US flagged tuna boats are back on the water this week, after the State Department worked out a deal with Pacific Island Nations to cover the rest of this year. Last December, the companies that operate the tuna boats reneged on an earlier agreement. We have details from Neal Conan in the Pacific News Minute.
37 American flagged purse seiners spent the first two months of the year tied up in ports across the Pacific. Last August, their owners agreed on a one-year deal for access to the territorial waters of nine Pacific Island nations in the Central and Western Pacific. When the first payment came due on December 31st - they balked. The price of Skipjack tuna had dropped by 30 percent since last summer and the companies demanded that the deal be cut by about a third.
In the end, that's just about what they got. The new agreement cuts the number of fishing days from about six thousand to about four, with the payment reduced from $69-million to $45 million.

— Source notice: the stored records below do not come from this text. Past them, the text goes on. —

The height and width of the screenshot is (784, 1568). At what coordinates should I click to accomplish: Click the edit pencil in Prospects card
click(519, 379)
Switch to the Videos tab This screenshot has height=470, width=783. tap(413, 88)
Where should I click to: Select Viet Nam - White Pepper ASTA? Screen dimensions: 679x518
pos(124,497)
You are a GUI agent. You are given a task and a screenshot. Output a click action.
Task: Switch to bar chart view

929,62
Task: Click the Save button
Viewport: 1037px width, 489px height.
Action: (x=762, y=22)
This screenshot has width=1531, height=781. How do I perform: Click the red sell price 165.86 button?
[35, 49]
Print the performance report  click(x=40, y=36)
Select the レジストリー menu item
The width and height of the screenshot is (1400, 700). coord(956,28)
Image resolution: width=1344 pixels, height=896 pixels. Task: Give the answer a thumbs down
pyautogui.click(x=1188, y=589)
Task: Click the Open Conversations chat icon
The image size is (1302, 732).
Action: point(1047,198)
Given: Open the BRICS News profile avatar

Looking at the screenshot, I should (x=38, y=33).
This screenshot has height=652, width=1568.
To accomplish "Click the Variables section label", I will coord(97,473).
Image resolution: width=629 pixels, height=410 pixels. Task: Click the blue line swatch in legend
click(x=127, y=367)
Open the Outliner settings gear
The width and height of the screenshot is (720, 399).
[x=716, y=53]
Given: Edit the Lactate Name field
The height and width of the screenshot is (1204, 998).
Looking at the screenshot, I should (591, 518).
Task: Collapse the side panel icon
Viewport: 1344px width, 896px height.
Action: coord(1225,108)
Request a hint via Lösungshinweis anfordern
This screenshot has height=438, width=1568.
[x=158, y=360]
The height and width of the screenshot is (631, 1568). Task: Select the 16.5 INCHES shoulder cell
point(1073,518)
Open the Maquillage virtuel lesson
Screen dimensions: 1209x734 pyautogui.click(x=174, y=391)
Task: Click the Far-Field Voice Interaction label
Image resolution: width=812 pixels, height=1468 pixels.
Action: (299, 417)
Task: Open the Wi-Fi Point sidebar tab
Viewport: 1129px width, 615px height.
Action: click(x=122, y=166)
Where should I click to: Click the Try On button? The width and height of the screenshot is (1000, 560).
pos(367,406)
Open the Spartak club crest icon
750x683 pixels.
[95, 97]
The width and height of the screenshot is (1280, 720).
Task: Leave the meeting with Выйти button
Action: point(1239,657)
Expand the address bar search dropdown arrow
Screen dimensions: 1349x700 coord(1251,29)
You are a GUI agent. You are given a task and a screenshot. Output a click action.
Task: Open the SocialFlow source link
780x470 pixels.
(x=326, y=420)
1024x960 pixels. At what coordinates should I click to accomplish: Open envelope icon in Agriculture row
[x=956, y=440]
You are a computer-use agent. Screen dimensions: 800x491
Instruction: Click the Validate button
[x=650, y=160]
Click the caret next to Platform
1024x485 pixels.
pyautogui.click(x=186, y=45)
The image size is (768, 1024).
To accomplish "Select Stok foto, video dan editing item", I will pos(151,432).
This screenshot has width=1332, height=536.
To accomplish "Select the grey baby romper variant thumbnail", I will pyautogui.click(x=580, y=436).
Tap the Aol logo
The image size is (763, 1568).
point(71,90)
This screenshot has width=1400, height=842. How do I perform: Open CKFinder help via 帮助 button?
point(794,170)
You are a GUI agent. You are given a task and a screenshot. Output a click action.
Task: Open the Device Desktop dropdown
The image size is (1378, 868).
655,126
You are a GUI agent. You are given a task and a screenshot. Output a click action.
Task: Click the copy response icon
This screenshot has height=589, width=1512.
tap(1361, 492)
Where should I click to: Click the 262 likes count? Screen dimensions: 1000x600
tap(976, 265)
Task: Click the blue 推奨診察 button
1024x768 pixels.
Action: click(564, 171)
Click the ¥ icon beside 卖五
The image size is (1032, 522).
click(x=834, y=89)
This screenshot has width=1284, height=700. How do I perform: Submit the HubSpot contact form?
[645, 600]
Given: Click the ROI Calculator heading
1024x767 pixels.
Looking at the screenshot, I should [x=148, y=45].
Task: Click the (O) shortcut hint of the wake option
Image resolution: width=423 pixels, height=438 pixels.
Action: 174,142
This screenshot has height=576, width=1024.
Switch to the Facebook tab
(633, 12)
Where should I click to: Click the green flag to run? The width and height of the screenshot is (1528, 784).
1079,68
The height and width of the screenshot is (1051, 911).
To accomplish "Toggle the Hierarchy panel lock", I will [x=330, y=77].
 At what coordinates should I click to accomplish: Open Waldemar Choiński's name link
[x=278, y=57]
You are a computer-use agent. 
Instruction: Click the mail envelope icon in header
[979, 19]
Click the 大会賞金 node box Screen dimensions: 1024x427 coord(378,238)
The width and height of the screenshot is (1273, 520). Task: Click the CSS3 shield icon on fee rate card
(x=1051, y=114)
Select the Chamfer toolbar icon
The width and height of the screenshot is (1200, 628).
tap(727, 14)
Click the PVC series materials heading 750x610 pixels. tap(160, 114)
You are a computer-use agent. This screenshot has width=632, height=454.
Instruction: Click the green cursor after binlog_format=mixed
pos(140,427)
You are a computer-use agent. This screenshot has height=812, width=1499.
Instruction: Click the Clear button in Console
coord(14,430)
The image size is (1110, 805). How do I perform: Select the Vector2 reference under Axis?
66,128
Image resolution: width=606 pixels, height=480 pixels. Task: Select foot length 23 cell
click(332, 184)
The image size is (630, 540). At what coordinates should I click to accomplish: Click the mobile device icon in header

At first, the Pacific Island Nations refused to give in - a deals a deal, they said. But the payments are crucial to the budgets of some of the poorest countries on earth. The tuna treaty is also linked to $21-million in US aid and when the fishing licenses were withdrawn, Congressman Duncan Hunter introduced a bill to cut off those funds. James Movick, director of the General of the Pacific Forum Fisheries Agency, told Radio New Zealand that the deal was made under some duress and while they would try to sell the extra fishing days to other countries, they do not expect to recoup their losses.
Worldwide, the tuna business brings in over $3-billion dollars a year. The Pacific Island Countries are the source for about sixty percent of that fish; they get back about 14% of the value.